Nov 22 2018
Generation Mining Limited is pleased to announce initial results from the 2018 airborne VTEM survey, part of the base metals exploration program in central Nova Scotia.
The program has identified a number of anomalies representing high-priority drill targets on the recently-staked Rawdon East property. A 222 line-km VTEM survey, completed in August, has identified VTEM anomalies in geologic units which host a number of historical lead-zinc deposits. Since the late 1800s, the Middle Stewiacke region has been known to host numerous carbonate-hosted base metal and barite deposits hosted by marine sedimentary rocks and evaporites in the Windsor Group of rocks.
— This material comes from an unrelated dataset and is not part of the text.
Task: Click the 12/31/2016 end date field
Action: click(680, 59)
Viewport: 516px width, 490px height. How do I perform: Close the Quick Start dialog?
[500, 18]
Notable deposits hosted in this formation are the Walton Ba-Pb-Zn-Cu-Ag deposit (located 50 km west of the Rawdon East property), which produced 4.3 million tons of barite along with 412,000 tons of sulphide mineralization grading 4.28% lead, 1.29% zinc, 0.52% copper and 350 grams/tonne silver; the Gays River mine (located 25 km south) which has a current measured and indicated resource of 12,205,000 tonnes grading 2.76% zinc and 1.60% lead in several deposits; and the Smithfield deposit (located within the Rawdon West property on claims not owned by Generation Mining) which produced briefly in the 1880s, and in the 1950s reported a 500,000 ton deposit grading 3.5% zinc and 2.7% lead. A drill hole in the 1990s returned 10.5 metres grading 28.25% zinc and 1.48% lead. On the north side of the deposit a drill hole in 1984 returned 8.23 metres grading 11.82% combined lead-zinc at a depth of 220 metres near the boundary with the Generation Mining property. The base-metal deposit at Smithfield has a strong structural control in a setting very similar to the Walton deposit.
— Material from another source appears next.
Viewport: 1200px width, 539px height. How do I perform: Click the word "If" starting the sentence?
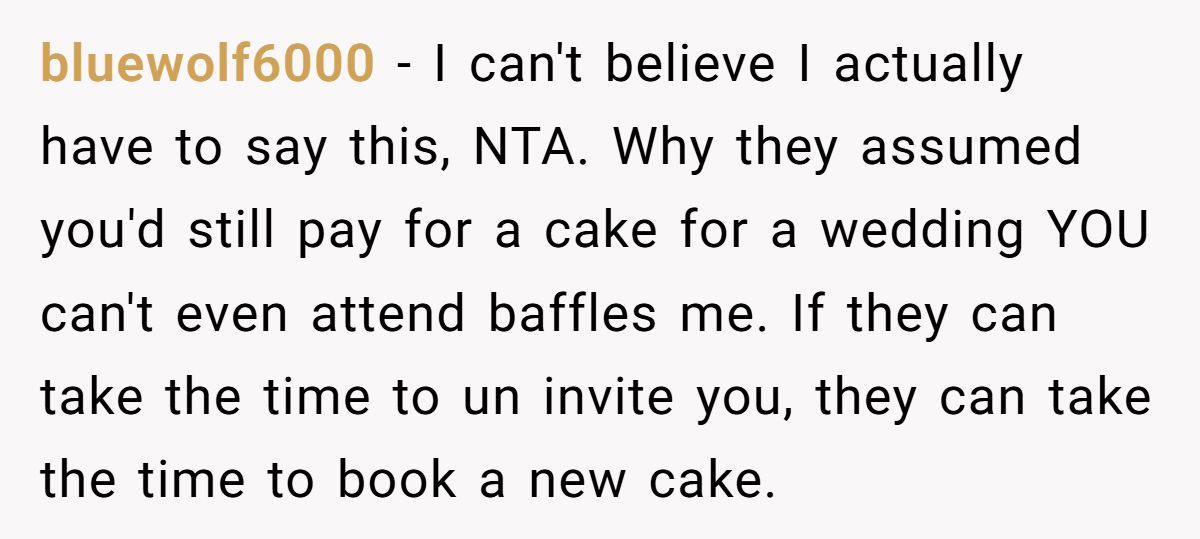[806, 314]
The VTEM conductors of primary interest lie within the prospective lower units of the Windsor Group rocks, coincident with discrete basement magnetic anomalies and a broader magnetic expression indicating near surface proximity to the basement rocks. On the west side of the Rawdon East property, the VTEM survey has detected a large area (>3x3km) of discrete, conductive source rocks, associated with an unexplored area of lower Windsor Group rocks, that are believed to be prospective for Pb-Zn-Cu deposits. Consequently, the conductive responses may be indicative of base metal sulphide mineralization, within 200m of the surface.
Generation Mining continues to review exploration data for nearby Rawdon West (formerly Kennetcook) property which was also the subject to a large airborne VTEM program this year, and results will be released as they are interpreted. The Company plans to begin drilling the highest priority anomalies in early 2019, subject to financing and permitting.
Qualified Person
Kevin M. Stevens, P. Geo, is a "qualified person" for the purposes of National Instrument 43-101 - Standards of Disclosure for Mineral Properties and the Company's Professional Consulting Geophysicist. He has prepared or supervised the preparation of the information contained in this news release.